“PNA, Proletramento, PNAIC – algumas semelhanças e diferenças”, pelo professor Hércules Corrêa

Foto – Professor da UFOP, Hércules Corrêa, pesquisa a formação de leitores e outros temas relacionados à aprendizagem da língua escrita. Crédito- Divulgação.

Home » “PNA, Proletramento, PNAIC – algumas semelhanças e diferenças”, pelo professor Hércules Corrêa
Por Professor Hércules Tolêdo Corrêa Publicado em 29/01/2020, 10:05 - Atualizado em 29/01/2020, 10:23
Foto – Professor da UFOP, Hércules Corrêa, pesquisa a formação de leitores e outros temas relacionados à aprendizagem da língua escrita. Crédito- Divulgação. Siga no Google News

Na terceira crônica desta série, continuo minhas especulações, divagações e observações sobre as políticas de alfabetização e formação continuada de alfabetizadores nos últimos anos. Como o magistério dos anos iniciais, no Brasil, tem sido exercido majoritariamente por mulheres, optei por usar, aqui, os termos alfabetizadoras e professoras, na maior parte das vezes, embora saibamos que existam exceções.

O que caracteriza a Política Nacional de Alfabetização  - PNA do (des)governo atual? O que ela tem de semelhante aos programas anteriores de melhoria na alfabetização? O que ela tem de diferente do Pró-Letramento e do PNAIC?

Em uma busca rápida pelos jornais, para refrescar a memória e redigir este texto, encontro um “falatório” de “autoridades” da atual gestão do MEC, composta por nomes que nem vale a pena citar aqui, em que se menciona o Programa Nacional de Alfabetização e cita-se bastante uma tal “Diretoria de Alfabetização Baseada em Evidências”.

Algo que me chama a atenção é o uso dos termos “literacia” e “numeracia”. Já tratei dessa questão em crônicas anteriores, mas retomo rapidamente. Este atual (des)governo, que quer considerar “evidência científica” apenas um tipo de pesquisa, ou uma certa forma de fazer pesquisa, troca seis por meia dúzia ao substituir os termos “letramento” e “numeramento”, já bastante consolidados por determinados grupos de pesquisadores brasileiros, por esses termos mais utilizados em Portugal e que consistem em traduções mais literais dos termos “literacy” e “numeracy”, utilizados na bibliografia de língua inglesa.
········
# Enunciado A
Edite um trecho da crônica sobre políticas de alfabetização: comece nas palavras "Na terceira crônica" e pare depois de "que existam exceções.", trocando "especulações" por "reflexões".
# Enunciado B
Retome a crônica sobre políticas de alfabetização e dê continuidade a ela a partir da última frase apresentada.

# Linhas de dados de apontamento
········
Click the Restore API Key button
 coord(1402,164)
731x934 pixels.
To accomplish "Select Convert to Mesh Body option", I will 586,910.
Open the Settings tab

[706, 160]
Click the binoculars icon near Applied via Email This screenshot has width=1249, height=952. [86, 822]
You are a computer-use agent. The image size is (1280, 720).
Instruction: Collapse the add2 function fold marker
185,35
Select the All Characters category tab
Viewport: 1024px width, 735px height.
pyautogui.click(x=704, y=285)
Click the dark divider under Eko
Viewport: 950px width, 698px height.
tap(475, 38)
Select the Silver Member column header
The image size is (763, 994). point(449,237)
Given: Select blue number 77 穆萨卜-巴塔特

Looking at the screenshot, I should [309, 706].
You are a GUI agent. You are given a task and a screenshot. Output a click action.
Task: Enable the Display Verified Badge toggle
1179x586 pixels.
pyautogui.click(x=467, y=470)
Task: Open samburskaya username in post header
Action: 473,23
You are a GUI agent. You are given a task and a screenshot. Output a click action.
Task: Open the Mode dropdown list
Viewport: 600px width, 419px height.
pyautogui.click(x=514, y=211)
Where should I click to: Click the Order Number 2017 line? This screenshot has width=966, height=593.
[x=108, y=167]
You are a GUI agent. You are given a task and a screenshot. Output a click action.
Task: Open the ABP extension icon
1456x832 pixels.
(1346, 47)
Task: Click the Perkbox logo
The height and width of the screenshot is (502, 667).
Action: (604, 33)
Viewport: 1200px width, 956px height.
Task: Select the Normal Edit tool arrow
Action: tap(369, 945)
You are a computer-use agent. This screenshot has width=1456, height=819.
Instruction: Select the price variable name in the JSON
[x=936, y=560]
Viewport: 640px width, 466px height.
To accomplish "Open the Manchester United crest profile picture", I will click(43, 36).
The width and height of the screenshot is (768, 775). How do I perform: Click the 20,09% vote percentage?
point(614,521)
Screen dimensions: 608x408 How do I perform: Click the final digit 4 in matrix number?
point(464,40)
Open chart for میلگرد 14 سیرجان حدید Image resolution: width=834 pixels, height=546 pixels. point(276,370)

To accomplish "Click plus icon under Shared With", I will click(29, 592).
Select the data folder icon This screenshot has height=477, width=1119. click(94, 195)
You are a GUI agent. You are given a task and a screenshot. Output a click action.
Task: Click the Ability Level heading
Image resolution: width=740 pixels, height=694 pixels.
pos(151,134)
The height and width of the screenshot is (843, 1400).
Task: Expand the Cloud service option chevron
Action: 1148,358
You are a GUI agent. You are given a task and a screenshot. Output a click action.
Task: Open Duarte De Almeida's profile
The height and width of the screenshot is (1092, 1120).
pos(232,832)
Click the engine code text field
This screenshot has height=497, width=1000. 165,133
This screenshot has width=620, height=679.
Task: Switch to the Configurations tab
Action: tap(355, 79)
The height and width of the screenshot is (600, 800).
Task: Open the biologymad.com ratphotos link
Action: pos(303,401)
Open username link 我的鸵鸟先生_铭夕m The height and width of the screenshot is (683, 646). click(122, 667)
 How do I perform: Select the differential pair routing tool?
········
# Resposta escrita A
Na terceira crônica desta série, continuo minhas reflexões, divagações e observações sobre as políticas de alfabetização e formação continuada de alfabetizadores nos últimos anos. Como o magistério dos anos iniciais, no Brasil, tem sido exercido majoritariamente por mulheres, optei por usar, aqui, os termos alfabetizadoras e professoras, na maior parte das vezes, embora saibamos que existam exceções.

# Resposta escrita B
As “evidências” que vêm sendo destacadas pelas “toridades mequianas” ou pelo “‘seu’ MEC” (como diriam as personagens da peça O inspetor geral, de Gogol), são aquelas oriundas do pensamento de pesquisadores que “flertam” com o método fônico de alfabetização. Esclarecendo ou lembrando aqui: o método fônico é aquele que ensina os sons de cada letra e a partir daí formam-se as palavras. Em geral, as crianças alfabetizadas por esse método não têm acesso imediato a textos antes de conhecerem os sons de cada letra. Das letras passam para as sílabas, depois as palavras e só então se chega aos textos pequenos, geralmente chamados de “pseudotextos”, porque muito mais preocupados em apresentar sequências de palavras mais conhecidas do que ideias que realmente possam produzir algum sentido, como os conhecidos “Ivo viu a uva” (e atualmente não podemos nem mais brincar “Ivo viu a uva e a vulva da vovó”, porque a ministra “pastora da goiabeira” vai falar que é muita obscenidade!).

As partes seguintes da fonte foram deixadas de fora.